Regexs son cadenas de consenso (típicamente de 10 a 30 caracteres de longitud) derivadas de motivos conservados en alineaciones de secuencia. Diagnósticamente, son efectivos para muchas familias, pero alcanzan sus límites cuando las relaciones evolutivas son distantes en tales circunstancias, tienden a identificar muchas coincidencias falsas y a menudo pasan por alto las verdaderas.

PROSITE consta de entradas de documentación que describen dominios de proteínas, familias y sitios funcionales, así como patrones y perfiles asociados para identificarlos. Se complementa con ProRule, una colección de reglas basadas en perfiles y patrones, que aumenta el poder discriminatorio de estos perfiles y patrones al proporcionar información adicional sobre aminoácidos funcional y / o estructuralmente críticos.

PROSITE se utiliza en gran medida para anotar las características de dominio de las entradas UniProtKB / Swiss-Prot.

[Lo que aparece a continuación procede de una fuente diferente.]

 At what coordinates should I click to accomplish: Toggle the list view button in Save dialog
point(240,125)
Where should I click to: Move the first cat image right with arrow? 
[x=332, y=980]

Mientras que otras bases de datos de dominio de proteínas como Pfam (5) pretenden ser exhaustivas y con una cobertura de secuencia máxima, PROSITE se concentra en la caracterización funcional precisa, que puede ser utilizado para la anotación de la base de datos de proteínas. Estos esfuerzos consumen mucho tiempo, lo que se refleja en un número reducido de dominios de proteínas en comparación con Pfam.

En resumen, Pfam produce alineaciones globales a través de HMMs mientras que el PROSITE “clásico” se construyó sobre expresiones regulares derivadas de secciones generalmente alineadas más cortas. Esto significa que Pfam reconocerá homólogos de una familia de enzimas extendida, pero verificando el motivo del sitio activo a través del patrón de residuos local PROSITE puede indicar qué es probable que esté activo, o podría estar “muerto” si no coinciden con la expresión regular.